2022-12-26 — Michael Haupt

Average retention of software engineers is actually quite low: “Around 50% of software engineers only stay at a company for two years before switching to somewhere new.” The money topic aside, I’ve spoken to several people who mused that after two or three years in the same workplace, “it’s just time for something different”. Frankly, I’ve never quite understood why that would be imperative.

It’s time for something different because ... ?

It’s time for something different so that ... ?

Asking for those extensions of the “time for something different” was often met with a shrug and an emphasis on the “just”: “it’s just time for something different”.

Back in May, I had a conversation with my coaching trainer Maik, who asked me about my start earlier that month at a new company, and the steepness of the learning curve. (Hint: it was very steep, and that wa expected, good, and fun.) Maik proposed that the learning curve when starting at a new company usually takes the shape of an S curve, plotting amassed knowledge over time, with a very steep gradient right at the beginning as new information comes flying from all directions. It makes sense intuitively: starting a new job, you learn a lot in a short time. Eventually, the curve flattens out at a high level: after a while in the same workplace, you’ve learned all the things needed to be able to do your job really well. Depending on the nature of the job and the complexity of the company, that can be one to three years.

Then what?

Is that, the point in time where someone realises they’re experiencing a flatter learning curve, the moment where they think “it’s just time for something different”?

It could be. But does that something have to be in an entirely different workplace, with all the anxiety and insecurity coming with a new job and environment? Can’t the different be found where you are?

In the rare case where you think you can’t learn anything more about the company, I’d argue that’s actually really good. You can spend less time learning about the company, and more - much more - thinking freely, learning seemingly unrelated things, connecting dots between those, and truly innovating.

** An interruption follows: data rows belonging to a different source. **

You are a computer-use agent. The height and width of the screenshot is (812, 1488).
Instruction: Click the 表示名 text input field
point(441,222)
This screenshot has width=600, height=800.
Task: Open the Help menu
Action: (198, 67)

Having such a vast amount of knowledge at your disposal can lead to emerging new insights - which means you’ve learned something again. The curve flattens, but the weight of what’s learned “up there” can be much heavier than further down the slope.

There are careers like the one of Christian Klein, who joined SAP in 1999, aged 19, and has been working there ever since. He has worked there in different functions over the years, and is now CEO. Without ever having met him to ask him about this, I’m sure he always found something different.